One of my favorite cities in the world is London. Perhaps this is because I go there so often that I do not feel like a tourist in the city. On my recent visit, I did not go to a single museum or tourist destination; instead, armed with my book of walks in London, I explored the beautiful area of Kensington and Chelsea. This borough of London is west and south of Hyde Park, and is identified as 'the Royal Borough of Kensington and Chelsea'. It is the most affluent borough in Britain, and is home to Kensington Palace (former home of Diana, Princess of Wales), the Victoria and Albert Museum, Notting Hill, Holland Park, and Harrods (to name a few). Even though Britain is also experiencing a severe housing slump, prices in Kensington and Chelsea prices are still going up, reflecting the desirability and demand for this area of London.
In 2004, Indian steel magnate Lakshmi Mittal purchased this home in Kensington for a record breaking $128 million, the most expensive residential home purchase at the time (it was recently eclipsed by the purchase of a home on the French Riviera by a Russian billionaire for $500 million). The home is on Kensington Palace Gardens , which has the nickname 'billionaire's row'. The home has almost 50,000 square feet, and is the largest private residence in central London after Buckingham Palace. It boasts garage space for 20 cars as well as a ballroom. This year Mittal bought two more properties on Kensington Palace Gardens: one of them cost $234 million dollars, and the second one was purchased for his 32 year old son for $140 million.
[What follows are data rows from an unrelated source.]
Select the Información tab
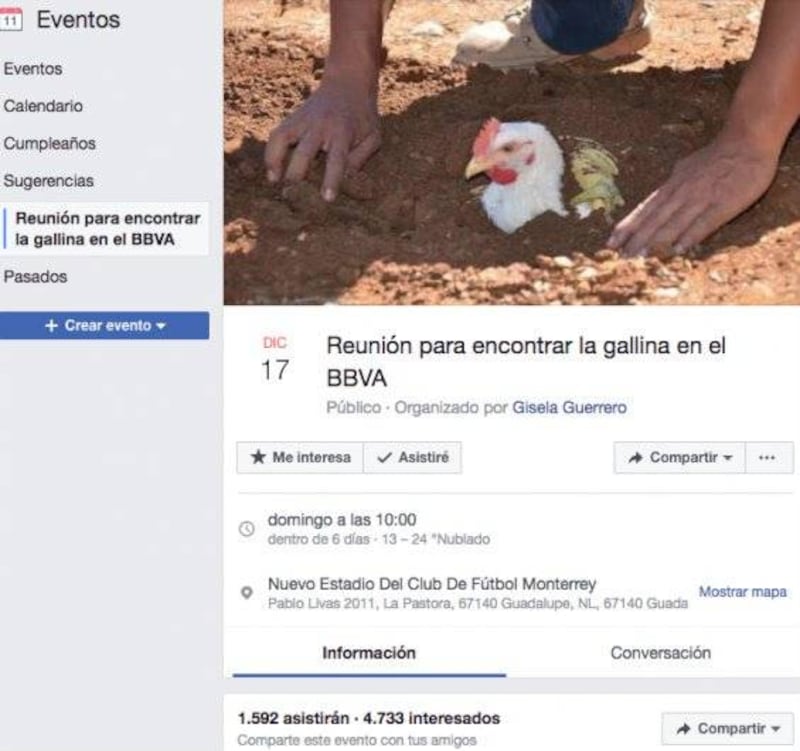The image size is (800, 751). point(369,653)
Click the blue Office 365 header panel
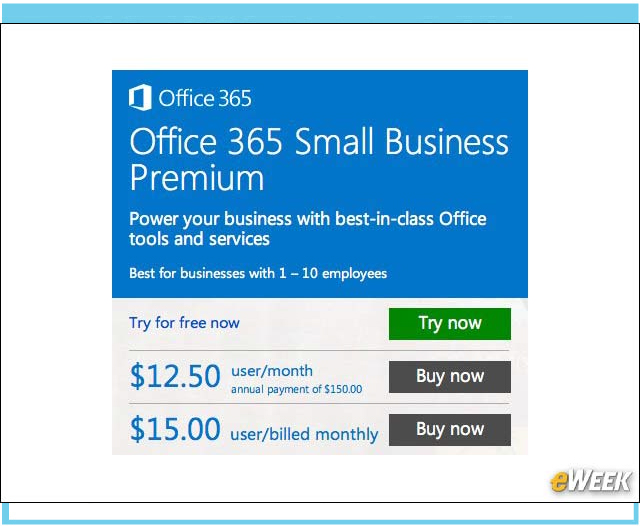This screenshot has width=640, height=526. click(x=320, y=184)
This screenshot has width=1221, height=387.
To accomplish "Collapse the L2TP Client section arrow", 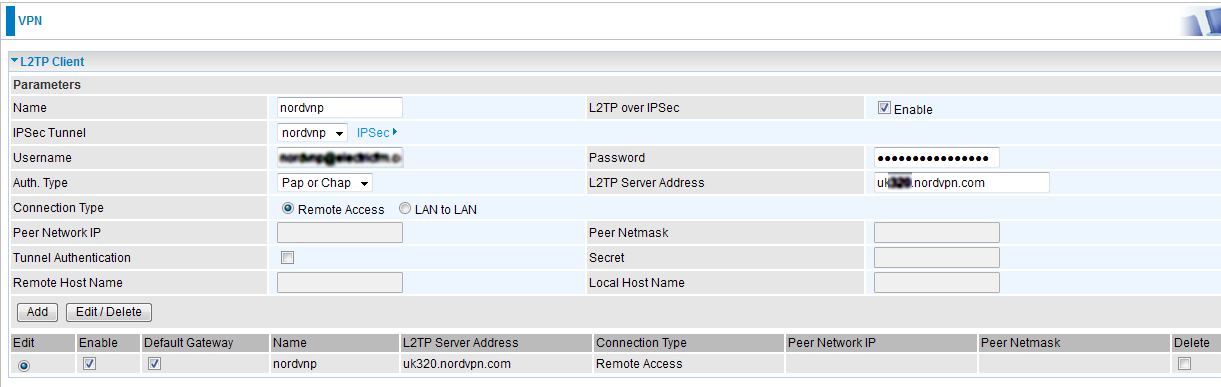I will (x=15, y=62).
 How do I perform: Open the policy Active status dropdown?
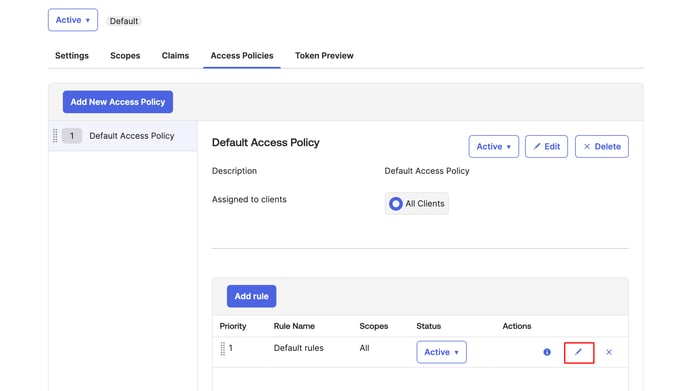click(x=494, y=147)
The home purchased for his son was the former embassy for the Phillippines, and is in need of extensive remodelling. It is a mere 16,500 square feet, but boasts views of Kensington Palace.
From Gaetan Lee's flickr photos
This Chelsea townhouse caught my eye because of the attractive way in which the owner matched the flowers to the bold vermilion door.
A unique gate of a home on the Chelsea embankment
Some lovely flower boxes in Kensington and Chelsea. There are so many beautiful flower boxes in London, I suppose because they are like the 'front yards'.
For those lucky enough to have front steps, there are lots of beautiful potted arrangements too.
Here is a different style - more Victorian, and represents the time when living in flats (apartments) became more in fashion.
This is a rare thing in central London: a stand alone house. It was recently purchased by a billionaire and completely refurbished. Note the Rolls Royce in the drive way. This house probably cost tens of millions of dollars, knowing how expensive London real estate is. The interiors were recently featured in a British magazine.
As I was strolling around Holland Park, I came across a tucked away street with beautiful Georgian homes and townhomes. Each one had something unique about it that caught my eye. I love the greenery on the facade of this home.
The door captured my attention on this home.
I liked the neat front landscaping and window boxes of this home.
The door with its fanlight, and the welcoming front landscaping appealed to me in this home.
The beautiful door and manicured hedges stood out on this home.
Although this home appears to be standalone, it is actually attached to the home next to it. This is a very large home by London standards, and ideally situated next to the side entrance of Holland Park.
A beautiful standalone home on this street. Very rare!
Most of the doors on the street are black, so this taupe door caught my eye
Another house with greenery on the front. How I would love to see the inside of one of these homes!